Supplied records:
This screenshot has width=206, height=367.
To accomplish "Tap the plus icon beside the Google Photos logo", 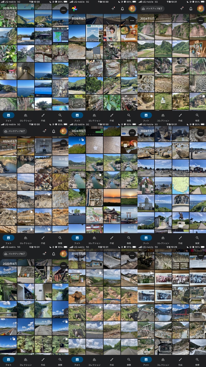I will coord(113,9).
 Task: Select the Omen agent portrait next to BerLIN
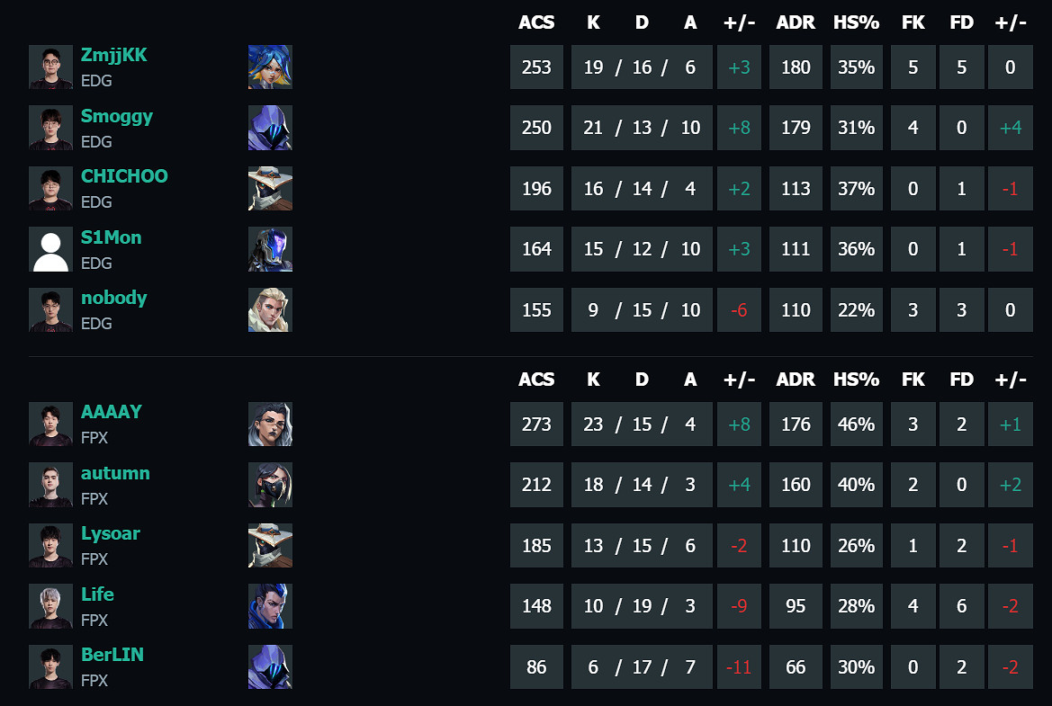point(270,667)
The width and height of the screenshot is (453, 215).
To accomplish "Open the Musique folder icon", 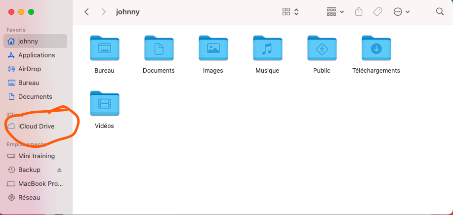I will pos(267,49).
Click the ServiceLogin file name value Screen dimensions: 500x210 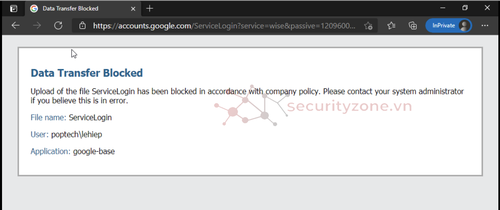(x=90, y=118)
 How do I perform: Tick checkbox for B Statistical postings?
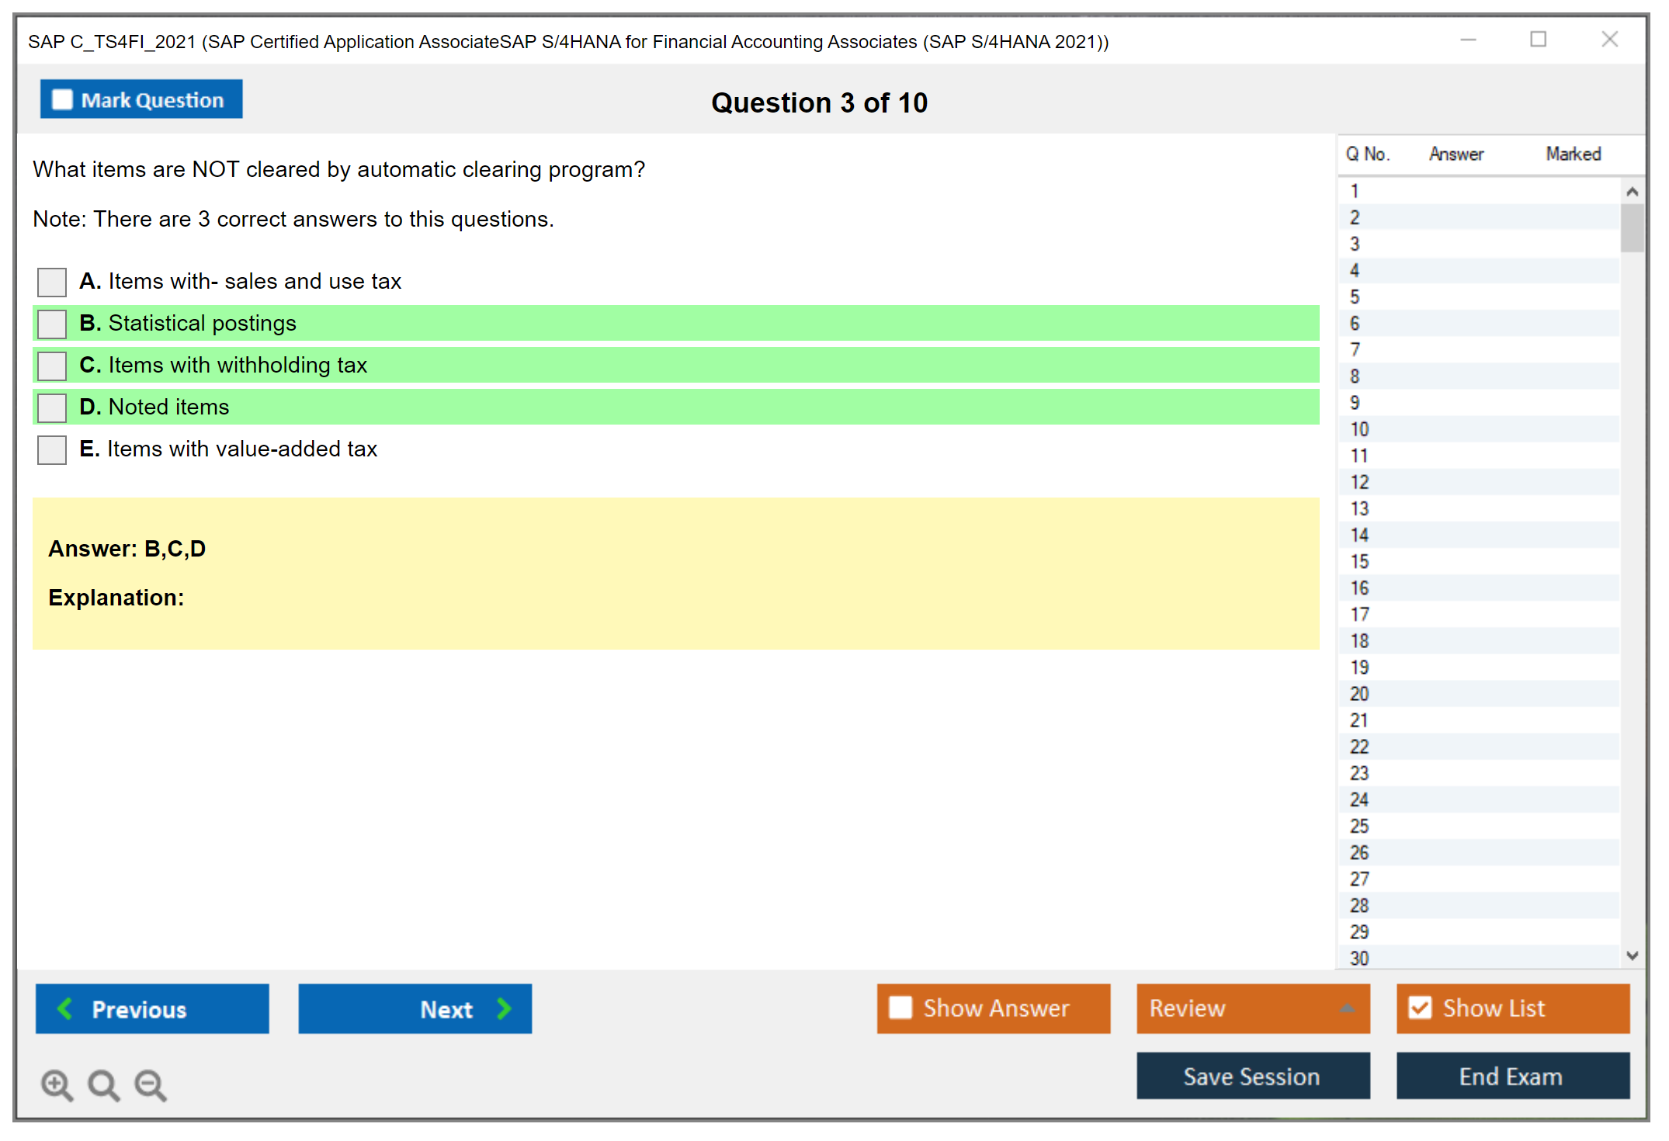click(x=52, y=324)
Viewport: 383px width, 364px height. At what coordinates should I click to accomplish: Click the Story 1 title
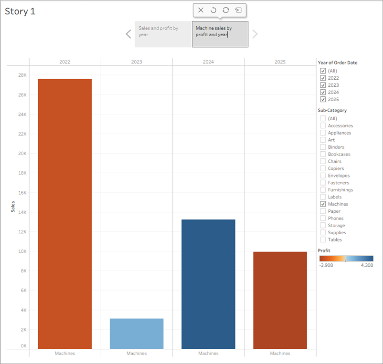point(20,11)
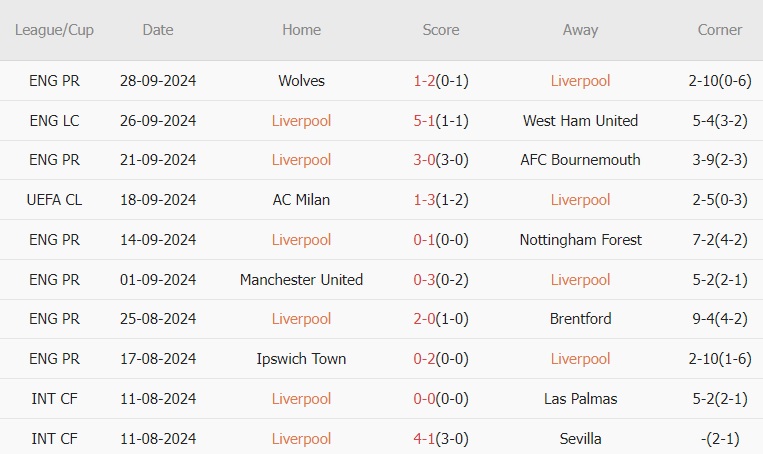
Task: Open Brentford team link
Action: coord(580,319)
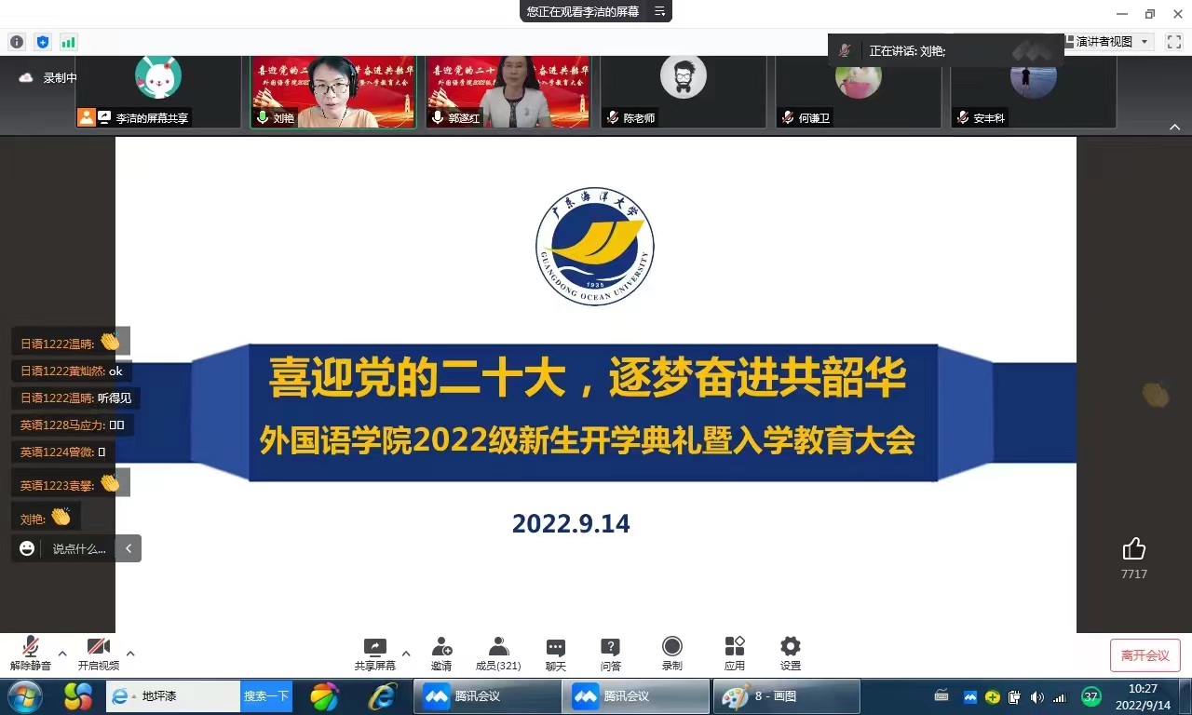The height and width of the screenshot is (715, 1192).
Task: Click the thumbs-up like icon
Action: pyautogui.click(x=1133, y=549)
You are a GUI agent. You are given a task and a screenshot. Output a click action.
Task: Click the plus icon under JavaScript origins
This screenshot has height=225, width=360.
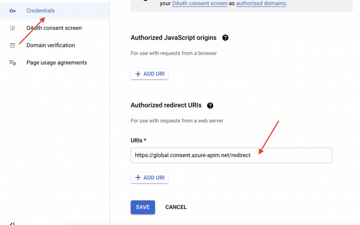(138, 74)
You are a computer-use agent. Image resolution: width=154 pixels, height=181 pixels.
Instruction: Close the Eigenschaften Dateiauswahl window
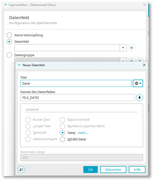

Work item:
Retyped exactly, the lines from the one holding "Viewport: 383px width, 364px" through the last line of the data above are the whole answer. Pictures stay out.

Task result:
Viewport: 383px width, 364px height. At what coordinates should I click to accomplish: Click the Story 1 title
point(20,11)
Task: Open Brentford team link
Action: coord(580,319)
The height and width of the screenshot is (715, 1192).
Task: Click the thumbs-up like icon
Action: pyautogui.click(x=1133, y=549)
You are a GUI agent. You are given a task and a screenshot. Output a click action.
Task: Click the plus icon under JavaScript origins
This screenshot has height=225, width=360.
(138, 74)
You are a computer-use agent. Image resolution: width=154 pixels, height=181 pixels.
Instruction: Close the Eigenschaften Dateiauswahl window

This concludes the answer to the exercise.